(Rows of pointing data)
--
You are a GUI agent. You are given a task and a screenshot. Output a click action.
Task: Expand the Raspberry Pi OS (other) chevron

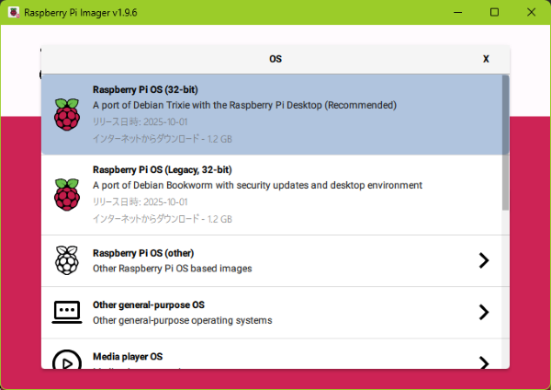tap(484, 260)
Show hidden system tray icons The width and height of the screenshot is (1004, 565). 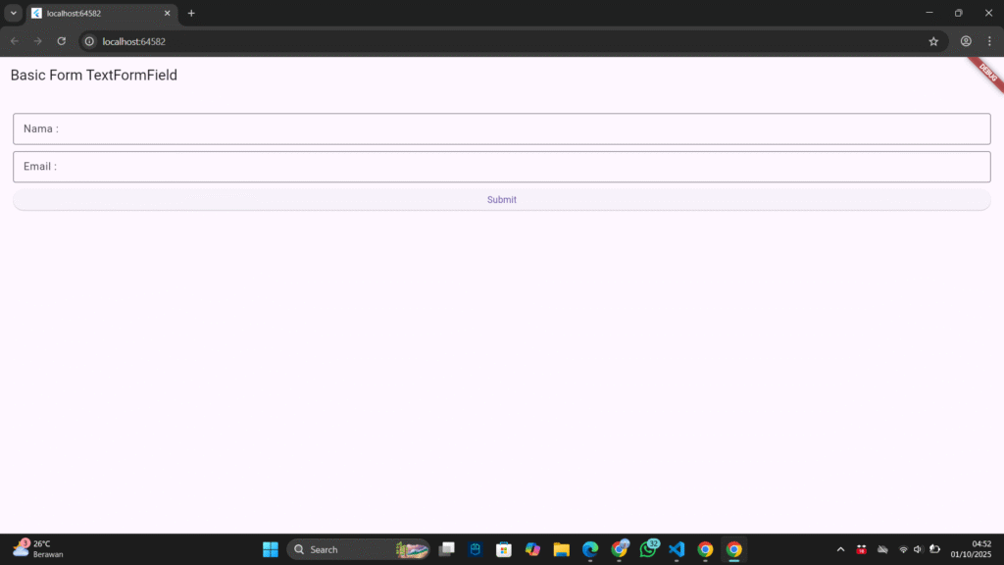840,549
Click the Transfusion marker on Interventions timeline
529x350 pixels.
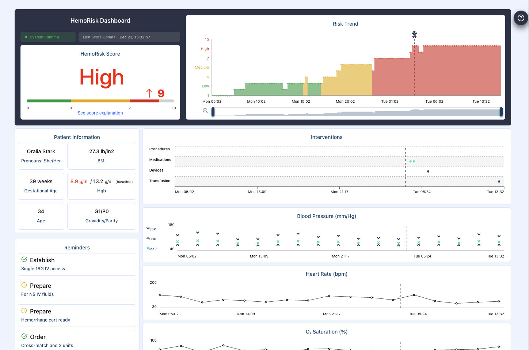tap(499, 181)
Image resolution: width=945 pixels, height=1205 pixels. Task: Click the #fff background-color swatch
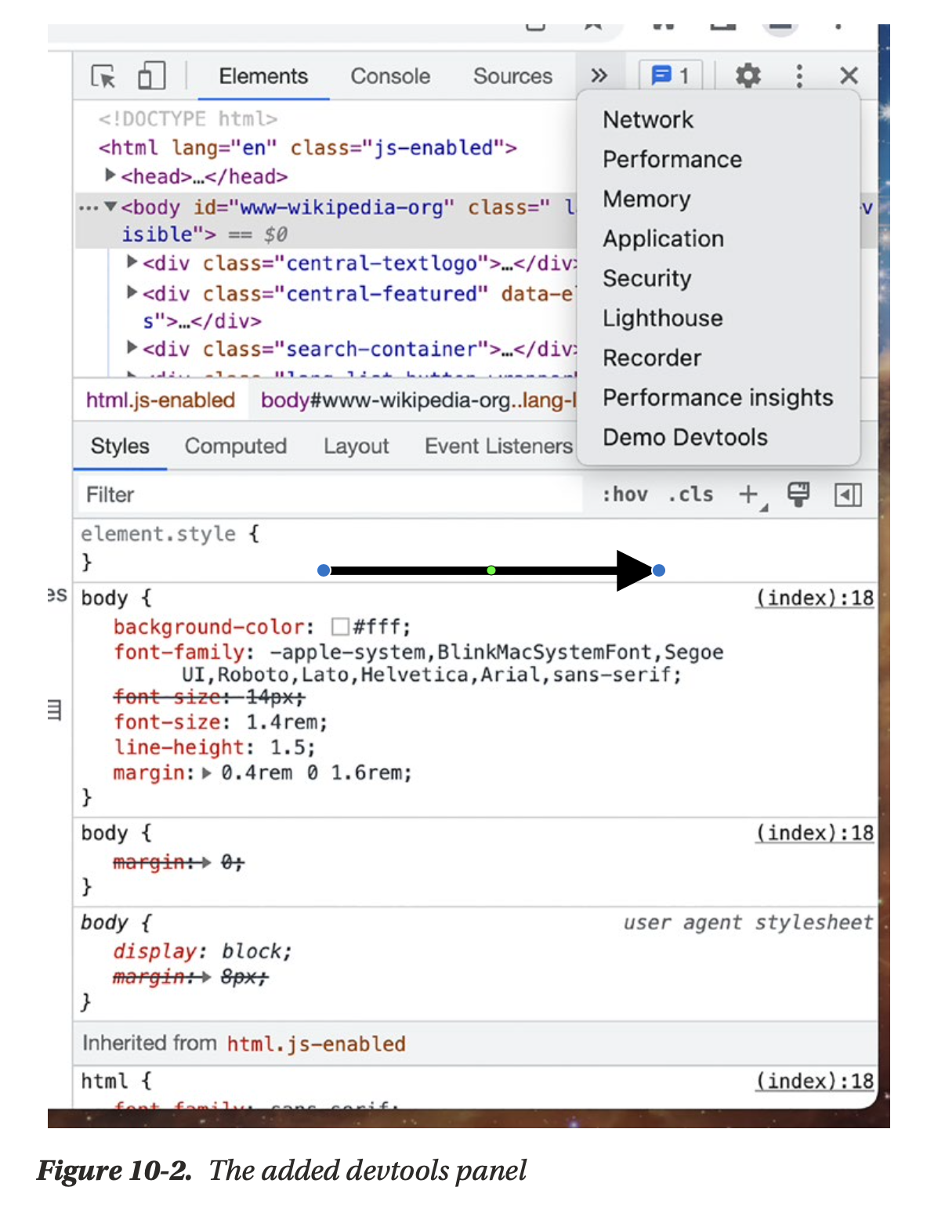pos(340,627)
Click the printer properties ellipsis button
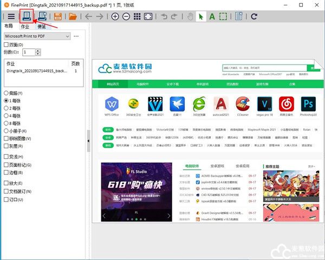The width and height of the screenshot is (325, 260). 76,36
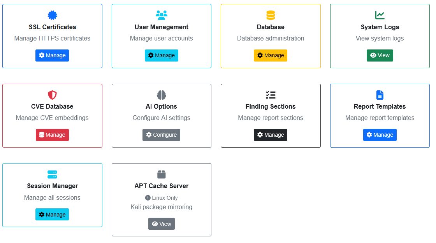Click the red CVE Database shield icon
Image resolution: width=436 pixels, height=243 pixels.
pos(52,95)
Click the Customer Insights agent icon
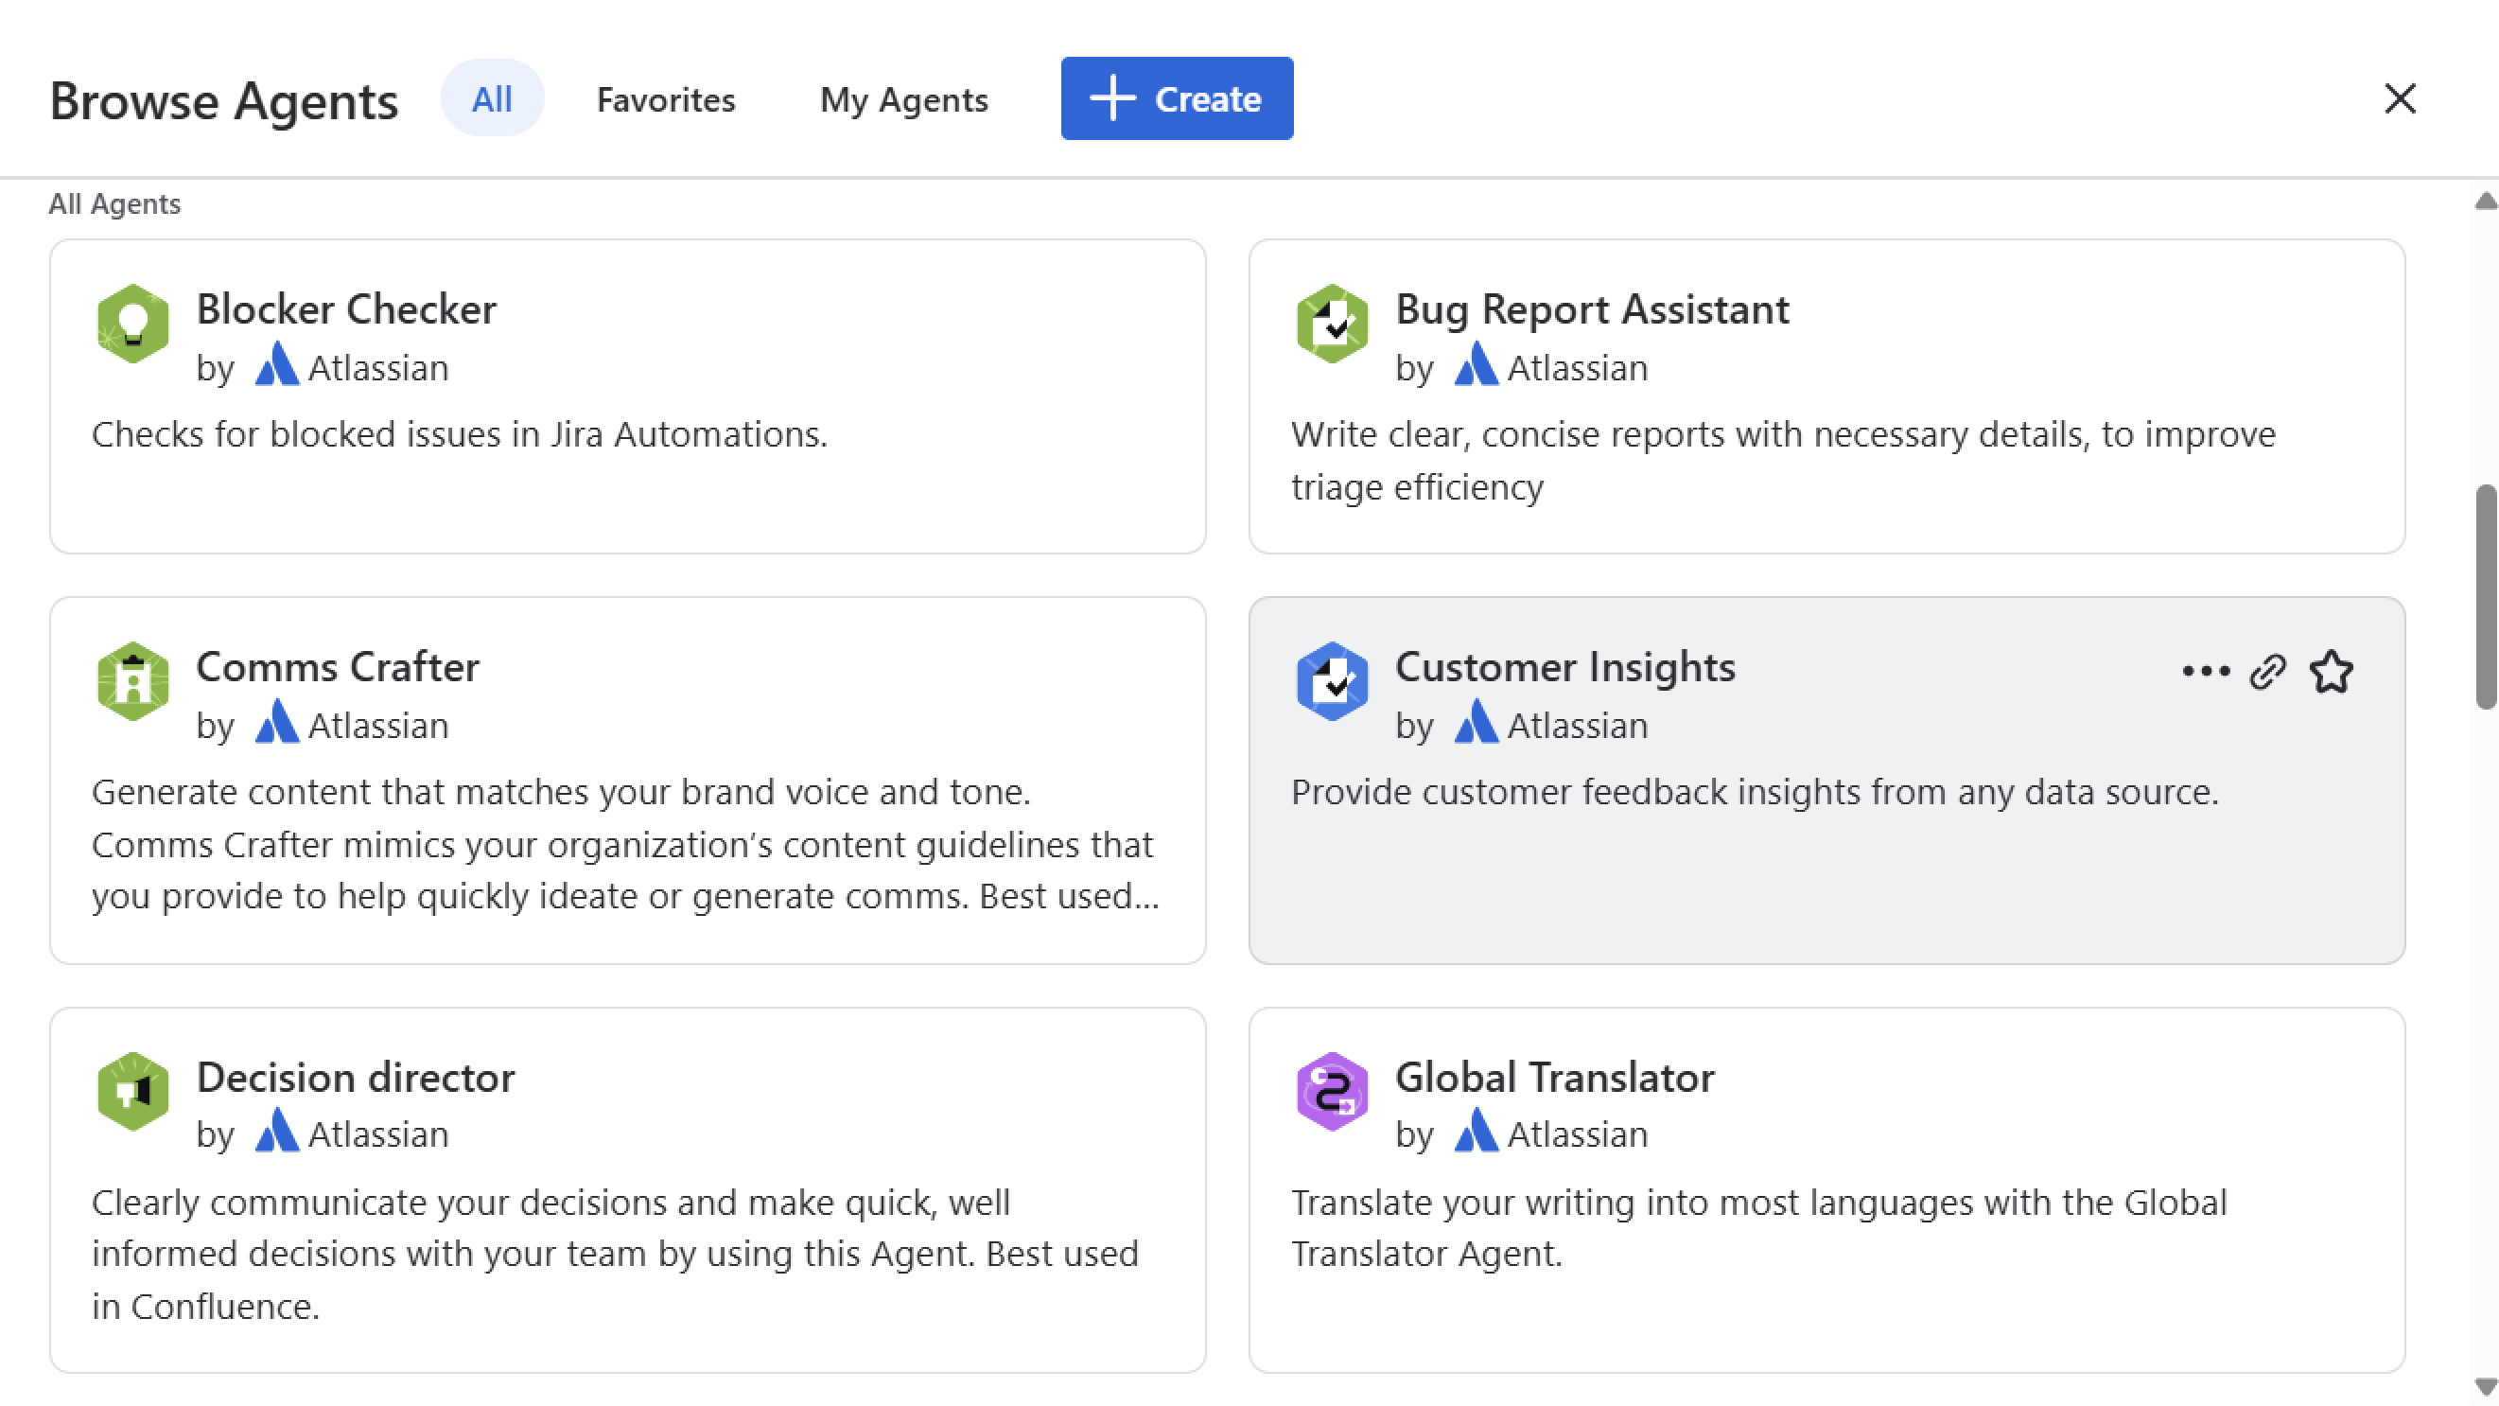Image resolution: width=2499 pixels, height=1406 pixels. (x=1332, y=681)
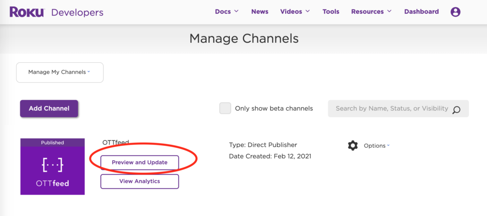487x216 pixels.
Task: Click the search magnifier icon
Action: [x=456, y=110]
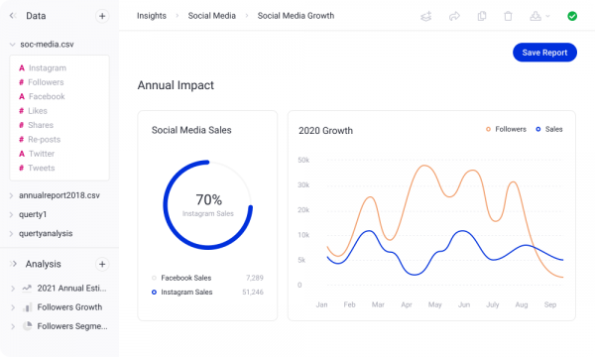This screenshot has height=357, width=595.
Task: Click the green checkmark status icon
Action: 572,16
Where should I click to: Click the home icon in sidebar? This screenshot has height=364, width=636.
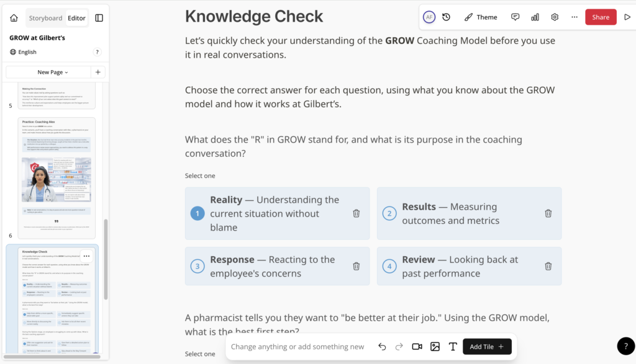[x=14, y=18]
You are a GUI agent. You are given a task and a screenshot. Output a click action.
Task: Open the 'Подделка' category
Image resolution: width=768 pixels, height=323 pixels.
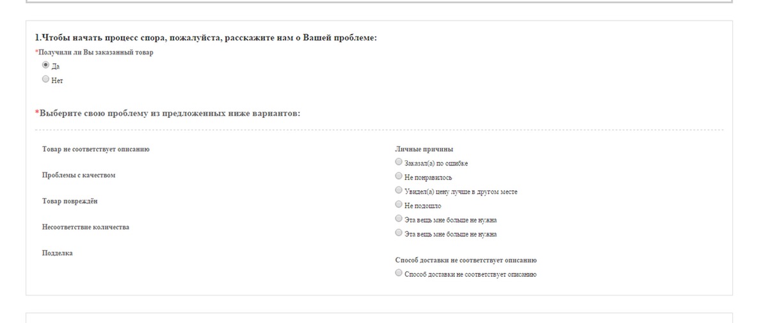(58, 253)
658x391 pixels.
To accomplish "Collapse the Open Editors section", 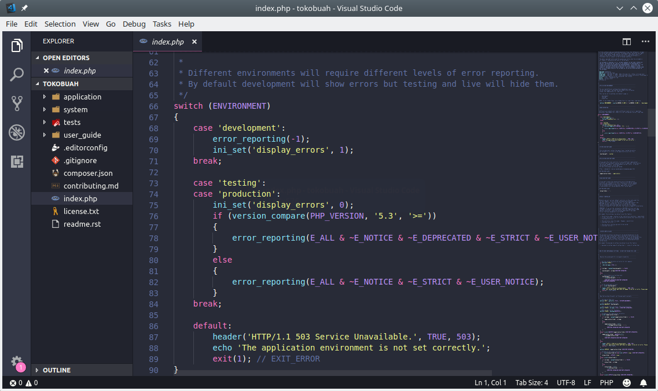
--
● TASK:
Copy the rows from the line with "Where should I" through the last row, requests included, and offset every click coordinate in the answers by 32. Leave the pictures out.

● RESULT OF THIS TASK:
Where should I click to: Click the home icon in sidebar? This screenshot has height=364, width=636.
[x=46, y=50]
You are a GUI agent. You are given a task and a screenshot. Output a click action.
Task: Open the 'Подделка' category
Image resolution: width=768 pixels, height=323 pixels.
(90, 285)
658x391 pixels.
To accomplish "Collapse the Open Editors section", 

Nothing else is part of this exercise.